Let's look at how the training progresses for different model complexities.

In [None]:
# Train models and track the learning curves
degrees_for_curves = [1, optimal_degree, 3]  # Underfitting, optimal, overfitting
models_curves = []

for degree in degrees_for_curves:
    model = PolynomialRegression(degree=degree, learning_rate=0.01, max_iterations=5000, store_history=True)
    model.fit(X_train_poly, y_train_poly)
    models_curves.append(model)

# Plot the learning curves
plt.figure(figsize=(12, 6))

for i, (model, degree) in enumerate(zip(models_curves, degrees_for_curves)):
    label = 'Underfitting (Linear)' if degree == 1 else \
            'Optimal Fit' if degree == optimal_degree else \
            'Overfitting (High Degree)'
    plt.plot(model.cost_history, label=f'{label} (Degree {degree})')

plt.title('Learning Curves for Different Model Complexities')
plt.xlabel('Iterations')
plt.ylabel('Cost (MSE)')
plt.legend()
plt.grid(True)
plt.ylim(0, 50)  # Adjust as needed
plt.show()

## 5. Learning Curves with Training Set Size

Now let's examine how model performance changes with training set size for different polynomial degrees.

In [None]:
# Generate more data for this experiment
X_more, y_more = generate_nonlinear_data(n_samples=300, function_type='polynomial', noise=1.0)
X_more = X_more.reshape(-1, 1)  # Reshape for our model

# Split into training and validation
X_train_more, X_val_more, y_train_more, y_val_more = train_test_split(X_more, y_more, test_size=0.3, random_state=42)

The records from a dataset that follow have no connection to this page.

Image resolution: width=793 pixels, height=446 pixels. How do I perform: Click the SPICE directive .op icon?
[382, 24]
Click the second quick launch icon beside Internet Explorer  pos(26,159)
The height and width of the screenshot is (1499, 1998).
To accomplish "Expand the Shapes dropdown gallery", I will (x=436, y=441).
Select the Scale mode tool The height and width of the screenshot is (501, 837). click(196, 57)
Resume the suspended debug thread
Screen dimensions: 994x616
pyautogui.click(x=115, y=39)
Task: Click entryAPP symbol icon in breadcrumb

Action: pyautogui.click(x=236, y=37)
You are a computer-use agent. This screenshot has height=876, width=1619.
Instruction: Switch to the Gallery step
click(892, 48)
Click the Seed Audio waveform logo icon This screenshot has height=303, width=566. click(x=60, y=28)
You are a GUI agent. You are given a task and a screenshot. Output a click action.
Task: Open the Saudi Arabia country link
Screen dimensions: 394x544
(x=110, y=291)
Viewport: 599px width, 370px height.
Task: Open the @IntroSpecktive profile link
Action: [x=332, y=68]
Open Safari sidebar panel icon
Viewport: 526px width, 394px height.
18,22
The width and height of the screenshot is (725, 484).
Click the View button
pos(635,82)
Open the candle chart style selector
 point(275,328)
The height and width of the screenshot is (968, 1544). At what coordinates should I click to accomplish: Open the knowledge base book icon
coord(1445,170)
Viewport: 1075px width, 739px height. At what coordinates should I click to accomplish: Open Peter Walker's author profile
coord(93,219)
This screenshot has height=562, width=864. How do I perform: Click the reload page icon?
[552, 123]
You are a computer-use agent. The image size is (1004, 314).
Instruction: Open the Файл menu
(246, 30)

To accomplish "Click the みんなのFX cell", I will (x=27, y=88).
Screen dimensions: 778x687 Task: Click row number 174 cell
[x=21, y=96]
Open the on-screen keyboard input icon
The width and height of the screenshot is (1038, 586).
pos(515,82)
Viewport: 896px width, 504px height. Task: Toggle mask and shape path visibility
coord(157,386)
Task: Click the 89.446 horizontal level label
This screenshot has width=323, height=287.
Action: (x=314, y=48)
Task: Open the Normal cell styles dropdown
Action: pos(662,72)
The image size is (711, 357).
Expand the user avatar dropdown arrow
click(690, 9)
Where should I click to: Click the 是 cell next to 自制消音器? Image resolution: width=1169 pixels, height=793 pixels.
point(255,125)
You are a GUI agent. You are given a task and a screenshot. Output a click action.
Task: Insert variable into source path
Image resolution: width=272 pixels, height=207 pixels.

# Try different training set sizes
train_sizes = np.linspace(0.1, 1.0, 10)  # From 10% to 100% of training data
degrees_learning = [1, optimal_degree, 3]  # Linear, optimal, high-degree

# Store results
train_mse_by_size = {degree: [] for degree in degrees_learning}
val_mse_by_size = {degree: [] for degree in degrees_learning}

for size in train_sizes:
    # Create a subset of the training data
    n_samples = int(len(X_train_more) * size)
    X_train_subset = X_train_more[:n_samples]
    y_train_subset = y_train_more[:n_samples]
    
    for degree in degrees_learning:
        # Train model on subset
        model = PolynomialRegression(degree=degree, learning_rate=0.01, max_iterations=5000)
        model.fit(X_train_subset, y_train_subset)
        
        # Evaluate on training subset and validation set
        train_pred = model.predict(X_train_subset)
        val_pred = model.predict(X_val_more)
        
        train_mse = mean_squared_error(y_train_subset, train_pred)
        val_mse = mean_squared_error(y_val_more, val_pred)
        
        train_mse_by_size[degree].append(train_mse)
        val_mse_by_size[degree].append(val_mse)

# Plot learning curves
plt.figure(figsize=(18, 6))

for i, degree in enumerate(degrees_learning):
    plt.subplot(1, 3, i+1)
    
    plt.plot(train_sizes * 100, train_mse_by_size[degree], 'b-o', label='Training error')
    plt.plot(train_sizes * 100, val_mse_by_size[degree], 'r-o', label='Validation error')
    
    plt.title(f'Learning Curves for Degree {degree}')
    plt.xlabel('Training Set Size (%)')
    plt.ylabel('Mean Squared Error')
    plt.legend()
    plt.grid(True)
    plt.ylim(0, 50)  # Adjust as needed

plt.tight_layout()
plt.show()

## 6. Decision Boundaries and Model Predictions

Let's visualize the decision boundaries and prediction confidence for different model complexities.

In [None]:
# Create models with different complexities
models_final = []
degrees_final = [1, optimal_degree, 3]  # Linear, optimal, high-degree
descriptions = ['Underfit (Linear)', 'Optimal Fit', 'Overfit (High Degree)']

for degree in degrees_final:
    model = PolynomialRegression(degree=degree, learning_rate=0.01, max_iterations=5000)
    model.fit(X_train_poly, y_train_poly)
    models_final.append(model)

# Create a smooth curve for plotting
X_smooth = np.linspace(min(X_poly) - 0.5, max(X_poly) + 0.5, 1000).reshape(-1, 1)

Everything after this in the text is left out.